Как бы не последним был
этот век!
Интервью Елена Крупкиной с писателем В.П.Астафьевым
2000г.
Елена Крупкина в середине
восьмидесятых годов после окончания ВГИКа некоторое время работала на студии
«Дальтелефильм ассистентом режиссера. Сняла самостоятельно несколько
документальных лент, наиболее значимая по режиссерскому мастерству и
художественному воздействию – документальная картина «Юнги» по сценарию
В.Шастуна (оператор Н.Назаров) о преемственности поколений на Тихоокеанском
военно-морском флоте. Среди коллектива пользовалась уважением за острый ум,
воспитанность и бесконфликтность. Покинула «Дальтелефильм» в связи с
ожиданием рождения ребенка, оставив о себе скромную, но добрую память.
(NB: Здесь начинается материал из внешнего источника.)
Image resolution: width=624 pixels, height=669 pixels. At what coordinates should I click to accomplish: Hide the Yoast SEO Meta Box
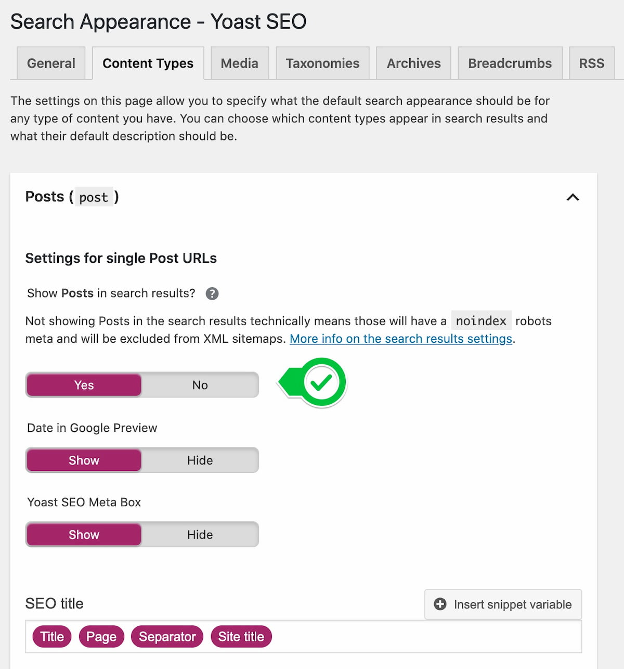[200, 535]
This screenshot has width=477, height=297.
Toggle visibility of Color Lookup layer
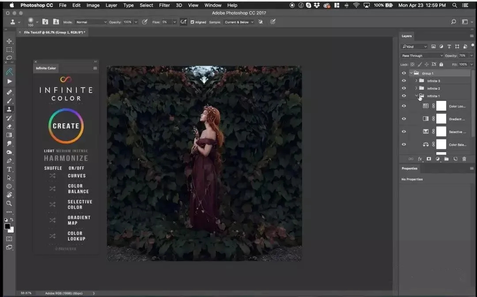pos(404,106)
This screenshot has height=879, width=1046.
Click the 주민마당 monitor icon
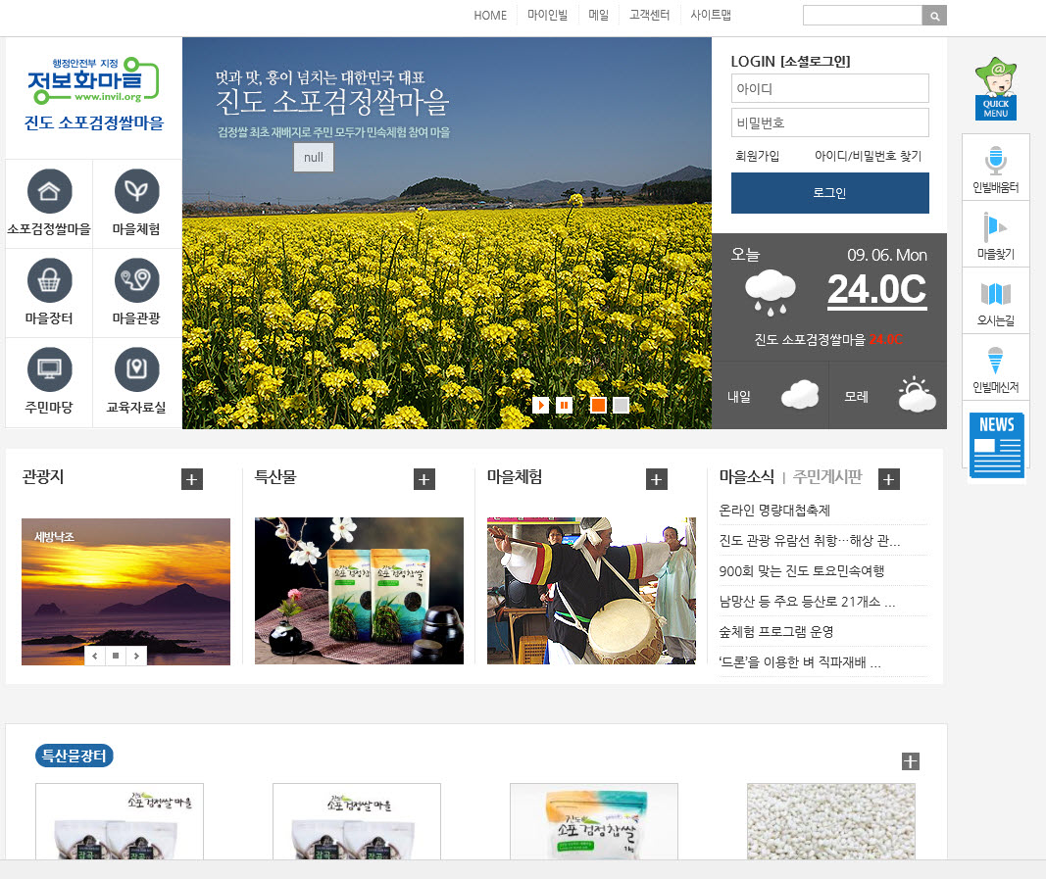click(x=48, y=371)
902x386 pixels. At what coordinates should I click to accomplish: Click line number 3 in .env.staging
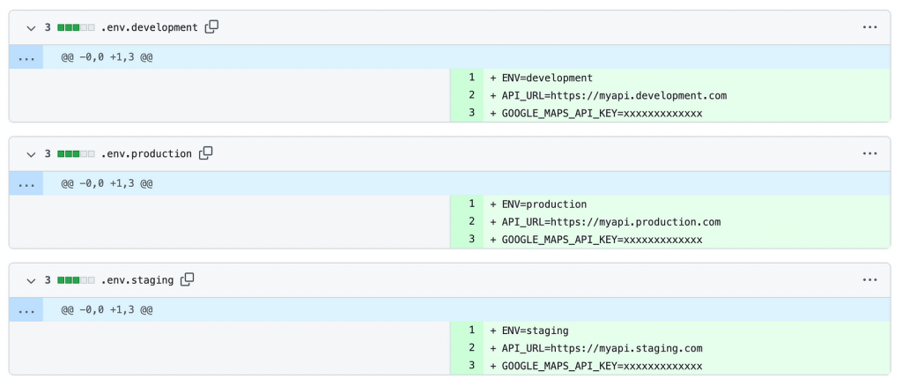(x=471, y=366)
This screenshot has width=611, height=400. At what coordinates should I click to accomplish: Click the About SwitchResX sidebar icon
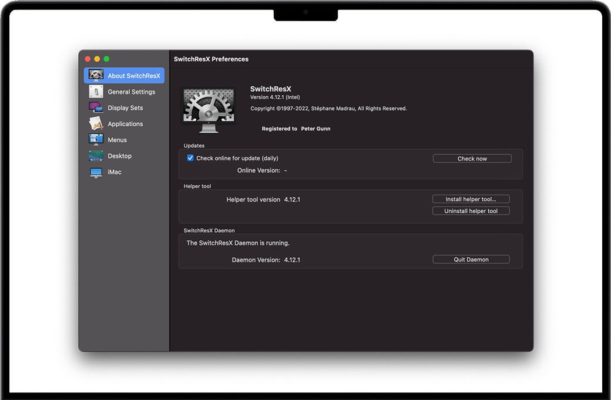tap(96, 75)
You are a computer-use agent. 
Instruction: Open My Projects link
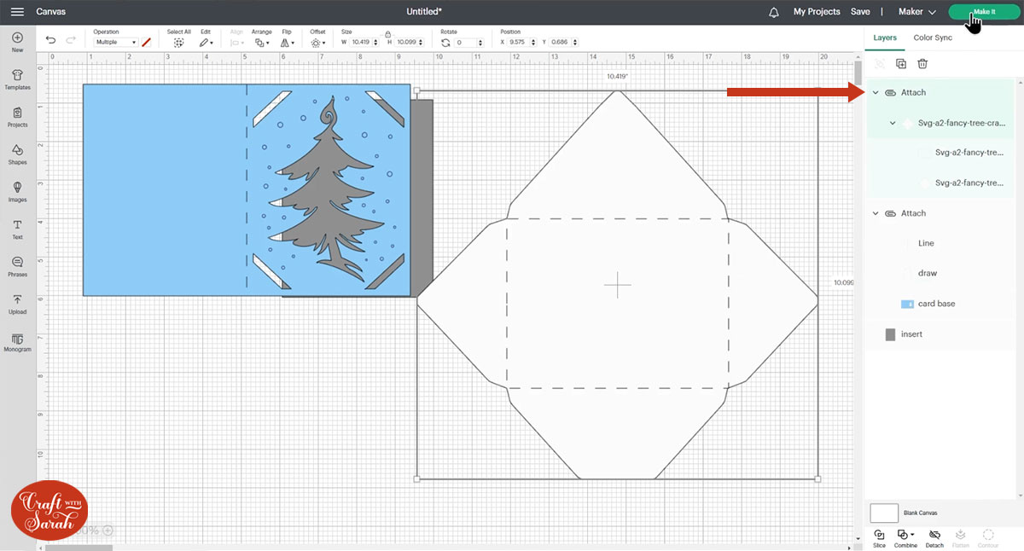click(816, 12)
Дальнейшая творческая судьба Елены Крупкиной сложилась более чем удачно. Но
об этом Лена рассказывает сама:
«Переехав в Красноярск (откуда и начала свои путешествия
когда-то) как раз к началу конца Советского Союза, родила сына и, кормя
его грудью, не отрывала глаза от телевизора с Первым съездом
депутатов. Ничего, мальчик все же вырос нормальным. |
Это интервью я взяла у Виктора Петровича год назад. Я счастлива,
что слух мой помнит его молодой, великодушный -- с хитрыми вдруг обертонами --
голос. Я счастлива, потому что помню, как он сомневался, как, не смотря на мрак
своих предчувствий, вдруг сиял улыбкой, мол, ничего, пробьемся. Как шла его
мысль. Как он светлел, когда говорил о светлых духом людей. Он, кого судьба с
сиротского детства конопатила в самые скорбные свои пределы, не только выжил и
сохранил достоинство. Он, недоучка, стал одним из самых образованных людей
своего времени. Всякий русский человек - философ. Русский писатель тем более
философ, иногда наивный. Но не Астафьев. Он в своих мыслях так мощно взлетел,
так горько, иронично и пронизывающе взглянул на жизнь, что нельзя не верить в
высокое призвание нашего народа. Раз родился такой писатель вопреки всей
осатанелости русской судьбы.
Я и глядя на него не понимала, как это он такой приключился. И сейчас чувствую
то же изумление перед Даром Божьим.
Льва Толстого всегда читали мало
Той культуры, которой мы
так кичимся, в Красноярске очень мало. Она как папиросный дым кружится над
нами, а проникает в нас, в нашу землю очень мало. Там, где до революции
университеты были, там до сих пор дело обстоит гораздо лучше... Александровский
университет в Томске -- какая там кафедра языка! Господи! Они же какие издают
словари. Когда мне прислали бумагу, что их в третий раз выдвигают на
Государственную премию и ничего не дают... Я член комитета по присуждению
премии, никогда не хлопотал ни за кого, а тут -- целую статью закатил в
"Красноярском рабочем", в "России" перепечатана, еще где-то
перепечатана. Я говорю: "Теперь вам, бабы, дадут!" Дали. Там сто с
чем-то тысяч премия. И что ж они с ней делают? "Мы издадим елисеевский
сборник". Издали два. Хорошие, прекрасные сборники, ермаковские -- это в
селе Ермаково на Оби, у них там база по сбору языка. А уж сбор языка, по каким
селам они лазят и в каких условиях по сараям они там живут -- и обовшивеют, и
голодом насидятся... А сделают свое дело. Колоссальное дело. Если бы страна
понимала, какой они подвиг совершают...
Я вот с Галиной Максимовной Шленской как-то встретился и говорю: "Галина
Максимовна, как я завидую тем студентам, которые вас слушают. Я же сам неуч,
всегда хотел учиться, но получилось так, что не смог!" А она говорит:
"Ой Виктор Петрович, Виктор Петрович, кому я нужна!" Я говорю:
"Миленькая, Галина Максимовна! Есть восемь человек в аудитории, которые
вас, открыв рот, слушают, и внимают, и хотят быть умнее?" --
"Есть!" -- "Так в Петербургском университете Писаревых,
Добролюбовых, Достоевских было тоже не более восьми". Так что не обольщайтесь
прошлым, не обольщайтесь... Меня успокоили очень в Петербургской библиотеке.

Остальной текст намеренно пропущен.